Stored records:
--- START ---
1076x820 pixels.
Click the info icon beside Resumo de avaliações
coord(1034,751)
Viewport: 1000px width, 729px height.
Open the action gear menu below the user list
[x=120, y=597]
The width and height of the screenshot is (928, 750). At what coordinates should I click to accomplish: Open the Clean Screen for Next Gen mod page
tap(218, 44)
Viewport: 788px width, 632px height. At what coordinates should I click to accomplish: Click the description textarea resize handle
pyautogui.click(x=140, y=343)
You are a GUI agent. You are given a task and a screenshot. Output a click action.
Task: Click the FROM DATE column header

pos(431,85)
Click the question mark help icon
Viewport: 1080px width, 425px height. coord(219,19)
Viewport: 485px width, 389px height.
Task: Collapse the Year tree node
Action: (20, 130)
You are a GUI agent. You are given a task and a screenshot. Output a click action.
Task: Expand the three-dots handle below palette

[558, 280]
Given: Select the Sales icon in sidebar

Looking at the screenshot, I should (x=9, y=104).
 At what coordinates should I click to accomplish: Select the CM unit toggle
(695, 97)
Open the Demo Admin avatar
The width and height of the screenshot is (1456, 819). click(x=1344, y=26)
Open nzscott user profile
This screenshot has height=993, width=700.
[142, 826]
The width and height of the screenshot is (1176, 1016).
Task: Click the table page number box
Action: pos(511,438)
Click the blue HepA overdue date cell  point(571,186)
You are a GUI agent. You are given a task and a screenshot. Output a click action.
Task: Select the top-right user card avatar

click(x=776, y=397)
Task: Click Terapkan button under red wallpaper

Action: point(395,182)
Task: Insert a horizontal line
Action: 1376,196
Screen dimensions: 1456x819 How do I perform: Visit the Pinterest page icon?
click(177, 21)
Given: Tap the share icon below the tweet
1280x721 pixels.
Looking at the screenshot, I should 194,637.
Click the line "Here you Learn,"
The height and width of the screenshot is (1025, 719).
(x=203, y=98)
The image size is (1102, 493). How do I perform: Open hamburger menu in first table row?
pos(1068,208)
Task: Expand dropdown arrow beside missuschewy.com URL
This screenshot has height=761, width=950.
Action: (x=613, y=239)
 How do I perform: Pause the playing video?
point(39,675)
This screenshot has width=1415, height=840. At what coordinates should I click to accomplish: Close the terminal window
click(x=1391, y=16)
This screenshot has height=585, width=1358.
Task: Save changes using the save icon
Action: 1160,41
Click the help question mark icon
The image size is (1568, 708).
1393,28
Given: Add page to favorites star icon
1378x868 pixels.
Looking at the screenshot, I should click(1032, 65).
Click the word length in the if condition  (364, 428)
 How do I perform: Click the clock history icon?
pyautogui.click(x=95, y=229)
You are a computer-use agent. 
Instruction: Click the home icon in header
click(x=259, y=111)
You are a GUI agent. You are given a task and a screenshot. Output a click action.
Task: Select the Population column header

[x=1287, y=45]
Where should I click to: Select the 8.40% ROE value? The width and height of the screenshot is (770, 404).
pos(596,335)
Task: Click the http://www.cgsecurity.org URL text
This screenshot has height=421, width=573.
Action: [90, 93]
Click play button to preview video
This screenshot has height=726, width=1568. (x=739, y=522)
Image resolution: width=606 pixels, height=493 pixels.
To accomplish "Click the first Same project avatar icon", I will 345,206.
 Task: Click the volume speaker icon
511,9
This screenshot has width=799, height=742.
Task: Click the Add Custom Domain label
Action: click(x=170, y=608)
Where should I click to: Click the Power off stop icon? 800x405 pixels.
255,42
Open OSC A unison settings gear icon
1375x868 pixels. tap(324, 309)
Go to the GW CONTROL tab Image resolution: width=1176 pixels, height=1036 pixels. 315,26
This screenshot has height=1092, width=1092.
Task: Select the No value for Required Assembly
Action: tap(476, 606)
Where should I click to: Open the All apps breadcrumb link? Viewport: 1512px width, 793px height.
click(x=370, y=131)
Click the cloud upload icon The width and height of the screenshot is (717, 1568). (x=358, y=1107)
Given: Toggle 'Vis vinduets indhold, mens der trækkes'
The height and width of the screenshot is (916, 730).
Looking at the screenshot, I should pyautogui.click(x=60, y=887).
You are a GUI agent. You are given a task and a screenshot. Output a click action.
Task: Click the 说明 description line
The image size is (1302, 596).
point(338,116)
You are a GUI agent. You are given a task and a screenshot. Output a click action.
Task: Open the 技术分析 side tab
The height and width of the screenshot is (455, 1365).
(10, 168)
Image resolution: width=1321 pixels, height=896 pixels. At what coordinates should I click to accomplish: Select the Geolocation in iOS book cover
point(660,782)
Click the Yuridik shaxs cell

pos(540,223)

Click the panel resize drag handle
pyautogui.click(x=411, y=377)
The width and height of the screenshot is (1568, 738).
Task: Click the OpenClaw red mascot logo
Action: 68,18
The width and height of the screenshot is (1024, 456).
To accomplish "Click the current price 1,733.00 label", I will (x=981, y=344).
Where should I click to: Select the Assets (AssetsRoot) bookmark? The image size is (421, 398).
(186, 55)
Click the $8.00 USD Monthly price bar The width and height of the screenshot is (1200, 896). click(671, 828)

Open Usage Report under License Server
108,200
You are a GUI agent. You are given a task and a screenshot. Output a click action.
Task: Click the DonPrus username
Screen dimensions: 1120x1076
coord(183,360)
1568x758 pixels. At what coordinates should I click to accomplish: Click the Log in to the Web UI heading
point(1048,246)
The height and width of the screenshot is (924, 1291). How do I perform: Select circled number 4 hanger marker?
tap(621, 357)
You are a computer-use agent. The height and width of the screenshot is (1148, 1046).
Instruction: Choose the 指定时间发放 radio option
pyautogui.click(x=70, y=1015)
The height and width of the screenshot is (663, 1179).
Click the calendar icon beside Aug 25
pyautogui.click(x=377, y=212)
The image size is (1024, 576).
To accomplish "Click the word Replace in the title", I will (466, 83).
--- END ---
Whatever appears in the data above should be set down again exactly.

1076x820 pixels.
Click the info icon beside Resumo de avaliações
coord(1034,751)
Viewport: 1000px width, 729px height.
Open the action gear menu below the user list
[x=120, y=597]
The width and height of the screenshot is (928, 750). At what coordinates should I click to accomplish: Open the Clean Screen for Next Gen mod page
tap(218, 44)
Viewport: 788px width, 632px height. At what coordinates should I click to accomplish: Click the description textarea resize handle
pyautogui.click(x=140, y=343)
You are a GUI agent. You are given a task and a screenshot. Output a click action.
Task: Click the FROM DATE column header

pos(431,85)
Click the question mark help icon
Viewport: 1080px width, 425px height. coord(219,19)
Viewport: 485px width, 389px height.
Task: Collapse the Year tree node
Action: (20, 130)
You are a GUI agent. You are given a task and a screenshot. Output a click action.
Task: Expand the three-dots handle below palette

[558, 280]
Given: Select the Sales icon in sidebar

Looking at the screenshot, I should (x=9, y=104).
 At what coordinates should I click to accomplish: Select the CM unit toggle
(695, 97)
Open the Demo Admin avatar
The width and height of the screenshot is (1456, 819). click(x=1344, y=26)
Open nzscott user profile
This screenshot has height=993, width=700.
[142, 826]
The width and height of the screenshot is (1176, 1016).
Task: Click the table page number box
Action: pos(511,438)
Click the blue HepA overdue date cell  point(571,186)
You are a GUI agent. You are given a task and a screenshot. Output a click action.
Task: Select the top-right user card avatar

click(x=776, y=397)
Task: Click Terapkan button under red wallpaper

Action: point(395,182)
Task: Insert a horizontal line
Action: 1376,196
Screen dimensions: 1456x819 How do I perform: Visit the Pinterest page icon?
click(177, 21)
Given: Tap the share icon below the tweet
1280x721 pixels.
Looking at the screenshot, I should 194,637.
Click the line "Here you Learn,"
The height and width of the screenshot is (1025, 719).
(x=203, y=98)
The image size is (1102, 493). How do I perform: Open hamburger menu in first table row?
pos(1068,208)
Task: Expand dropdown arrow beside missuschewy.com URL
This screenshot has height=761, width=950.
Action: (x=613, y=239)
 How do I perform: Pause the playing video?
point(39,675)
This screenshot has width=1415, height=840. At what coordinates should I click to accomplish: Close the terminal window
click(x=1391, y=16)
This screenshot has height=585, width=1358.
Task: Save changes using the save icon
Action: 1160,41
Click the help question mark icon
The image size is (1568, 708).
1393,28
Given: Add page to favorites star icon
1378x868 pixels.
Looking at the screenshot, I should click(1032, 65).
Click the word length in the if condition  (364, 428)
 How do I perform: Click the clock history icon?
pyautogui.click(x=95, y=229)
You are a computer-use agent. 
Instruction: Click the home icon in header
click(x=259, y=111)
You are a GUI agent. You are given a task and a screenshot. Output a click action.
Task: Select the Population column header

[x=1287, y=45]
Where should I click to: Select the 8.40% ROE value? The width and height of the screenshot is (770, 404).
pos(596,335)
Task: Click the http://www.cgsecurity.org URL text
This screenshot has height=421, width=573.
Action: [90, 93]
Click play button to preview video
This screenshot has height=726, width=1568. (x=739, y=522)
Image resolution: width=606 pixels, height=493 pixels.
To accomplish "Click the first Same project avatar icon", I will 345,206.
 Task: Click the volume speaker icon
511,9
This screenshot has width=799, height=742.
Task: Click the Add Custom Domain label
Action: click(x=170, y=608)
Where should I click to: Click the Power off stop icon? 800x405 pixels.
255,42
Open OSC A unison settings gear icon
1375x868 pixels. tap(324, 309)
Go to the GW CONTROL tab Image resolution: width=1176 pixels, height=1036 pixels. 315,26
This screenshot has height=1092, width=1092.
Task: Select the No value for Required Assembly
Action: tap(476, 606)
Where should I click to: Open the All apps breadcrumb link? Viewport: 1512px width, 793px height.
click(x=370, y=131)
Click the cloud upload icon The width and height of the screenshot is (717, 1568). (x=358, y=1107)
Given: Toggle 'Vis vinduets indhold, mens der trækkes'
The height and width of the screenshot is (916, 730).
Looking at the screenshot, I should pyautogui.click(x=60, y=887).
You are a GUI agent. You are given a task and a screenshot. Output a click action.
Task: Click the 说明 description line
The image size is (1302, 596).
point(338,116)
You are a GUI agent. You are given a task and a screenshot. Output a click action.
Task: Open the 技术分析 side tab
The height and width of the screenshot is (455, 1365).
(10, 168)
Image resolution: width=1321 pixels, height=896 pixels. At what coordinates should I click to accomplish: Select the Geolocation in iOS book cover
point(660,782)
Click the Yuridik shaxs cell

pos(540,223)

Click the panel resize drag handle
pyautogui.click(x=411, y=377)
The width and height of the screenshot is (1568, 738).
Task: Click the OpenClaw red mascot logo
Action: 68,18
The width and height of the screenshot is (1024, 456).
To accomplish "Click the current price 1,733.00 label", I will (x=981, y=344).
Where should I click to: Select the Assets (AssetsRoot) bookmark? The image size is (421, 398).
(186, 55)
Click the $8.00 USD Monthly price bar The width and height of the screenshot is (1200, 896). click(671, 828)

Open Usage Report under License Server
108,200
You are a GUI agent. You are given a task and a screenshot. Output a click action.
Task: Click the DonPrus username
Screen dimensions: 1120x1076
coord(183,360)
1568x758 pixels. At what coordinates should I click to accomplish: Click the Log in to the Web UI heading
point(1048,246)
The height and width of the screenshot is (924, 1291). How do I perform: Select circled number 4 hanger marker?
tap(621, 357)
You are a computer-use agent. The height and width of the screenshot is (1148, 1046).
Instruction: Choose the 指定时间发放 radio option
pyautogui.click(x=70, y=1015)
The height and width of the screenshot is (663, 1179).
Click the calendar icon beside Aug 25
pyautogui.click(x=377, y=212)
The image size is (1024, 576).
To accomplish "Click the word Replace in the title", I will (466, 83).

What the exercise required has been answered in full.